MODELLI
Siamo cresciuti avendo un eroe, un modello, un personaggio a cui ispirare la nostra vita, un mestiere ad esso sotteso che ci ha portato a compiere scelte che ora ci vedono più o meno realizzati.
Quando oggi chiedo ad un bambino “Cosa vorrai fare da grande?”, non mi stupisce affatto la risposta: “La cantante o il ballerino”. Ciò che più mi preoccupa è che a questa risposta la famiglia risponda iniziando a spendere soldi e a promuovere quel figlio sui social, quasi come se la notorietà fosse l’obiettivo. Sentire una madre affermare che al figlio nel primo anno di nascita ha regalato un profilo Instagram mi fa rabbrividire. Sembra che il mondo sia un luogo abitabile da chi vuole sfondare sui social o in televisione solo tramite un talento, reale o presunto.
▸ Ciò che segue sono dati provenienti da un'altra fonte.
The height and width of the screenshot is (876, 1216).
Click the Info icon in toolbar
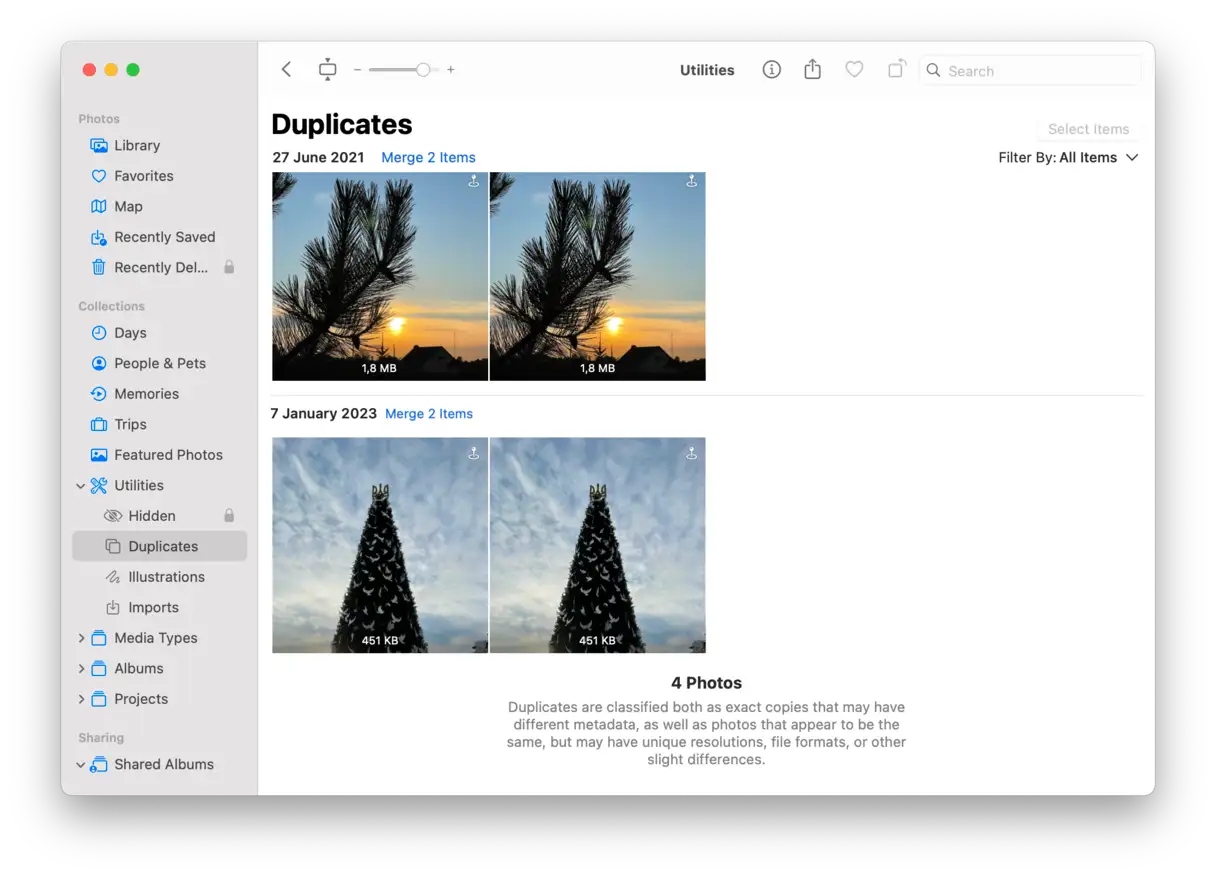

Sembra che lo studio, l’impegno nel sociale, la cura della propria persona, non solo fisicamente ma spiritualmente e moralmente, non abbia più alcun valore.
Nella Chiesa riscontriamo ancora una forte adesione ai Sacramenti, ma mai come in questo frangente storico è stata riscontrata la disparità tra ciò che si fa vivere ai propri figli e gli obbiettivi ad essi sottesi.
Non vorrei iniziare a fare una disamina delle motivazioni che portano i genitori a far vivere molte esperienze, le più disparate ai propri figli, ma vorrei solo che riflettessimo su alcune domande.
Ci preoccupiamo di come vanno vestiti i ragazzi, ci preoccupiamo di quanto i cellulari abbiano condizionato la loro vita… ci preoccupiamo.
Ma i soldi per quei vestiti, i cellulari che acquistiamo, le esperienze che facciamo vivere... da dove escono?
Non posso credere che un bambino di 11 anni abbia già la capacità di discernere tra bene e male, sappia come non farsi abbindolare da pubblicità ingannevoli, da un TikTok che promette notorietà, da Instagram dove il dialogo è senza parole ma va per immagini… Non riesco a credere che questo figlio sappia spegnere il cellulare se vede immagini che lo turbano o sente parole che lo sconvolgono.
Quando ero bambino ero affascinato dalle parolacce: ridevo se sentivo qualcuno imprecare ed il più delle volte avevo al mio fianco mamma o nonna che ascoltandomi mi spiegavano il perché non si dovesse ripetere quelle parole.
I miei genitori frequentavano altre famiglie e hanno fatto scelte. Hanno cercato di offrirmi un ambiente che potesse farmi vedere la bellezza del mondo e delle persone, mi hanno obbligato sì, obbligato ad escludere quelle situazioni che potessero arrecarmi del male.
Ho dovuto iniziare a scegliere anche io e così, tra letture e incontri formativi, politica scolastica e luoghi in cui esprimere la mia creatività nel canto, ho scoperto il modello a cui ispirare la mia vita.
Ho scelto di seguire Cristo nella strada del sacerdozio ministeriale ed il resto è storia.
Una storia che trae dal mio passato e dagli insegnamenti ricevuti un metro di confronto con le situazioni che mi coinvolgono nell’oggi. Un modello, quello di Cristo, che segna la mia vita, attento al prossimo che mi si avvicina o che cerca con me un percorso per dare significato alla propria vita.
Questo il modello che seguo e provo ad annunciare come percorso di vita.